In this unique moment of upheaval and change we believe now more than ever it is important to fulfil our mission to bring people together to look at, think about and create contemporary art. Over the next four weeks we’ll be screening a series of films commissioned by Collective, each grounded in artists building works of mutual interest between themselves and participants, and in unpicking the tangled forces that shape our lives today. Some have been produced by artists working directly with groups to explore what can be achieved collectively, while others explore how people have organised in the near past.
Online Discussion
Each film will be available free here on our website for 7 days, at the end of which we will host an informal online discussion on Zoom, framed by a few prompts we’ll share in advance. This is a chance to come together, talk about the films, and discuss how they relate to our current situation.
Re-routing
Re-routing is an exploration of the interconnection between energy, technology and the body. Merging the machine and self in a circuitous visual relationship as it follows a female protagonist’s road trip through the Californian desert and Silicon Valley, a place synonymous with the emergence of personalised technologies. During this journey, Kimberley recorded the filmic landscape in and from a car, and captured audio from her own body.
The film draws inspiration from Rudolph Wurlitzer’s Nog (1969) and Ann Quin’s Tripticks (1973), which use a journey or road trip as an analogy for an individual’s quest to disconnect from society and escape the self. In Re-routing, Kimberley questions how these countercultural narratives of the 1960s-70s intersect with the development of machines, computing and network technologies.
Read more about the film in the the essay, Endless Drifting, by Emmie McLuskey here. The essay was commissioned for the original screening/exhibition Enigma Bodytech, part of Satellites Programme at Collective, in 2019.
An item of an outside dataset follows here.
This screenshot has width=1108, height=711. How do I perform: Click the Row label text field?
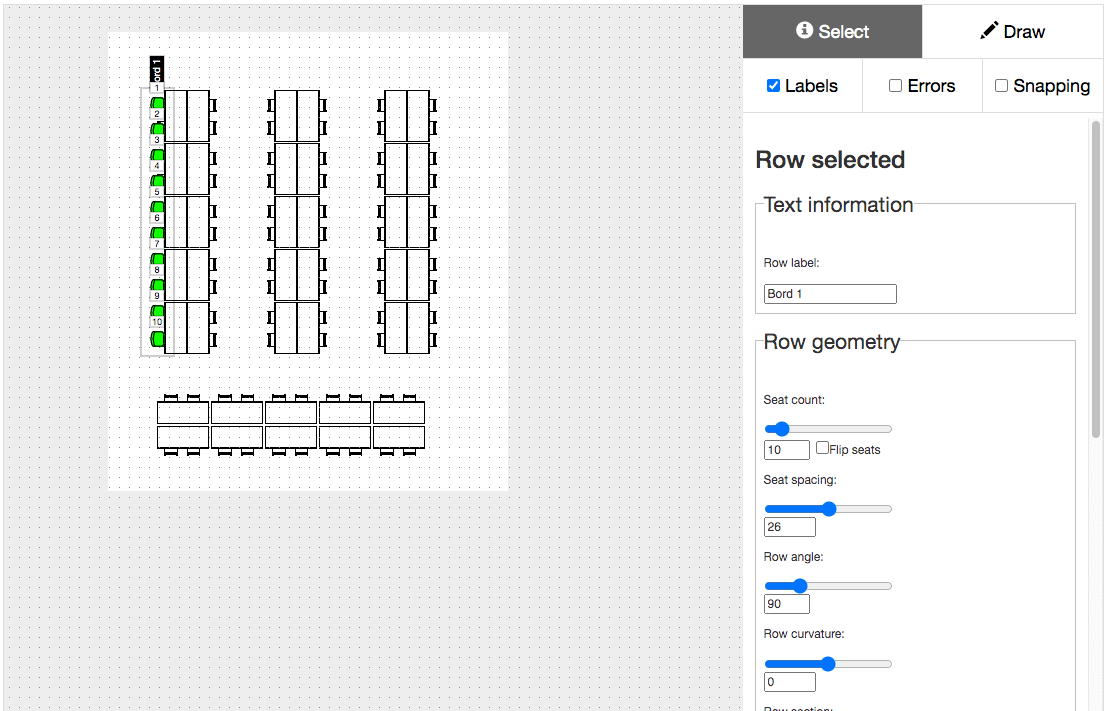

Kimberley O’Neill is an artist and filmmaker based in Glasgow. Her work often focusses on co-forming relationships between subjectivity and technology. Recent activities include: Ways to Speculate, Screening, Site Gallery, Sheffield, 2019; Co-Programmer of AMIF 2019 with Ima-Abasi Okon & Emmie McCluskey at Tramway, Glasgow; Technologies of the Self, screening and discussion with SUPERLUX, 2019; Cinenova: Now Showing, The Showroom, London, 2018; Circuits of Bad Conscience, The Telfer Gallery, Glasgow, 2017; and Conatus TV, Edinburgh Art Festival, 2016. Kimberley was shortlisted for the Margaret Tait Award 2017/18 and 2020, and is a Lecturer in Communication Design at Glasgow School of Art.